REQUIRED TASK:
Please format each line of the data below as one string in a JSON list, leaving out blank lines.

Element lookup data:
· · ·

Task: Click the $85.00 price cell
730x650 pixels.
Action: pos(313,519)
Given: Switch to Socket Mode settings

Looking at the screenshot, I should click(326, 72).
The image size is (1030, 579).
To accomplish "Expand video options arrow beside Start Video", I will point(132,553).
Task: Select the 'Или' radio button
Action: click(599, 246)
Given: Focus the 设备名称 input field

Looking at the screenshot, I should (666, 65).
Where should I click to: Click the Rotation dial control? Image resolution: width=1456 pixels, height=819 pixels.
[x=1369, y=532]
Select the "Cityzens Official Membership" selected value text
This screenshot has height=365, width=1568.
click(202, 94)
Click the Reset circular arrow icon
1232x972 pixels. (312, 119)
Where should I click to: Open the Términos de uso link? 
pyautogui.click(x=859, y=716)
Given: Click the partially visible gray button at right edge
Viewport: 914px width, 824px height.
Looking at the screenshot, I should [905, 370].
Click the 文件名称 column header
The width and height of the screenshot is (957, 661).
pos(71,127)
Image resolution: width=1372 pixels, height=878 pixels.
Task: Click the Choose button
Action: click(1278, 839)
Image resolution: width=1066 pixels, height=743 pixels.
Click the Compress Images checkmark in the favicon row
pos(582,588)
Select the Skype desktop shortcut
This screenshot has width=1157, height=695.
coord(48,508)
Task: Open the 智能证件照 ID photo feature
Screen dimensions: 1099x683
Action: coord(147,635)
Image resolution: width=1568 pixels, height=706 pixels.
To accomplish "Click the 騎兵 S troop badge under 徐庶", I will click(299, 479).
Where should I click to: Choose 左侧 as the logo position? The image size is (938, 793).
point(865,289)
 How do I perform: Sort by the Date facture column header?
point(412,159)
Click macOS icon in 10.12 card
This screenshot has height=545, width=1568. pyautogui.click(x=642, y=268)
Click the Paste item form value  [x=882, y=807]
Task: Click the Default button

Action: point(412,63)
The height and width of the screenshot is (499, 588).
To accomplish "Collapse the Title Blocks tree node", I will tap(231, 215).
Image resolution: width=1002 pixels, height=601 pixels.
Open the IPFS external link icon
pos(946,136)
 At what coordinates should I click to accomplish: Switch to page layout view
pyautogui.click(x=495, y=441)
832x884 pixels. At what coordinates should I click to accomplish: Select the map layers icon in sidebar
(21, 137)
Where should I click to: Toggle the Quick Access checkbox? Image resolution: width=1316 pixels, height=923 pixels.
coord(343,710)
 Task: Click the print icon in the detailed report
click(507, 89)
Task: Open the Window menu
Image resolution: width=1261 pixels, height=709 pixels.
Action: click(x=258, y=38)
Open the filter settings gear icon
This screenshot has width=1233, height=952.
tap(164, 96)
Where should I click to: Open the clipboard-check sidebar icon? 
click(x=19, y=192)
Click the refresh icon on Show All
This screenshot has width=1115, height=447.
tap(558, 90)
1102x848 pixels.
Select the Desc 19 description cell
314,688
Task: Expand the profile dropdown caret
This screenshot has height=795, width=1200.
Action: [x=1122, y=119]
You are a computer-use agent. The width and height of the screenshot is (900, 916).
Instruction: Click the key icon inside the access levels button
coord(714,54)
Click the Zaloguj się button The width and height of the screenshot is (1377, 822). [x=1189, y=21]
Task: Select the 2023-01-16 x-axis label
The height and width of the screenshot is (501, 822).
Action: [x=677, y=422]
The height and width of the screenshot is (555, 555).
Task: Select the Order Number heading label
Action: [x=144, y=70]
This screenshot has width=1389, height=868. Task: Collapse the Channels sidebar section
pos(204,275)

· · ·

OUTPUT FOR THIS TASK:
[
  "Task: Click the $85.00 price cell",
  "730x650 pixels.",
  "Action: pos(313,519)",
  "Given: Switch to Socket Mode settings",
  "Looking at the screenshot, I should click(326, 72).",
  "The image size is (1030, 579).",
  "To accomplish \"Expand video options arrow beside Start Video\", I will point(132,553).",
  "Task: Select the 'Или' radio button",
  "Action: click(599, 246)",
  "Given: Focus the 设备名称 input field",
  "Looking at the screenshot, I should (666, 65).",
  "Where should I click to: Click the Rotation dial control? Image resolution: width=1456 pixels, height=819 pixels.",
  "[x=1369, y=532]",
  "Select the \"Cityzens Official Membership\" selected value text",
  "This screenshot has height=365, width=1568.",
  "click(202, 94)",
  "Click the Reset circular arrow icon",
  "1232x972 pixels. (312, 119)",
  "Where should I click to: Open the Términos de uso link? ",
  "pyautogui.click(x=859, y=716)",
  "Given: Click the partially visible gray button at right edge",
  "Viewport: 914px width, 824px height.",
  "Looking at the screenshot, I should [905, 370].",
  "Click the 文件名称 column header",
  "The width and height of the screenshot is (957, 661).",
  "pos(71,127)",
  "Image resolution: width=1372 pixels, height=878 pixels.",
  "Task: Click the Choose button",
  "Action: click(1278, 839)",
  "Image resolution: width=1066 pixels, height=743 pixels.",
  "Click the Compress Images checkmark in the favicon row",
  "pos(582,588)",
  "Select the Skype desktop shortcut",
  "This screenshot has width=1157, height=695.",
  "coord(48,508)",
  "Task: Open the 智能证件照 ID photo feature",
  "Screen dimensions: 1099x683",
  "Action: coord(147,635)",
  "Image resolution: width=1568 pixels, height=706 pixels.",
  "To accomplish \"Click the 騎兵 S troop badge under 徐庶\", I will click(299, 479).",
  "Where should I click to: Choose 左侧 as the logo position? The image size is (938, 793).",
  "point(865,289)",
  " How do I perform: Sort by the Date facture column header?",
  "point(412,159)",
  "Click macOS icon in 10.12 card",
  "This screenshot has height=545, width=1568. pyautogui.click(x=642, y=268)",
  "Click the Paste item form value  [x=882, y=807]",
  "Task: Click the Default button",
  "Action: point(412,63)",
  "The height and width of the screenshot is (499, 588).",
  "To accomplish \"Collapse the Title Blocks tree node\", I will tap(231, 215).",
  "Image resolution: width=1002 pixels, height=601 pixels.",
  "Open the IPFS external link icon",
  "pos(946,136)",
  " At what coordinates should I click to accomplish: Switch to page layout view",
  "pyautogui.click(x=495, y=441)",
  "832x884 pixels. At what coordinates should I click to accomplish: Select the map layers icon in sidebar",
  "(21, 137)",
  "Where should I click to: Toggle the Quick Access checkbox? Image resolution: width=1316 pixels, height=923 pixels.",
  "coord(343,710)",
  " Task: Click the print icon in the detailed report",
  "click(507, 89)",
  "Task: Open the Window menu",
  "Image resolution: width=1261 pixels, height=709 pixels.",
  "Action: click(x=258, y=38)",
  "Open the filter settings gear icon",
  "This screenshot has width=1233, height=952.",
  "tap(164, 96)",
  "Where should I click to: Open the clipboard-check sidebar icon? ",
  "click(x=19, y=192)",
  "Click the refresh icon on Show All",
  "This screenshot has width=1115, height=447.",
  "tap(558, 90)",
  "1102x848 pixels.",
  "Select the Desc 19 description cell",
  "314,688",
  "Task: Expand the profile dropdown caret",
  "This screenshot has height=795, width=1200.",
  "Action: [x=1122, y=119]",
  "You are a computer-use agent. The width and height of the screenshot is (900, 916).",
  "Instruction: Click the key icon inside the access levels button",
  "coord(714,54)",
  "Click the Zaloguj się button The width and height of the screenshot is (1377, 822). [x=1189, y=21]",
  "Task: Select the 2023-01-16 x-axis label",
  "The height and width of the screenshot is (501, 822).",
  "Action: [x=677, y=422]",
  "The height and width of the screenshot is (555, 555).",
  "Task: Select the Order Number heading label",
  "Action: [x=144, y=70]",
  "This screenshot has width=1389, height=868. Task: Collapse the Channels sidebar section",
  "pos(204,275)"
]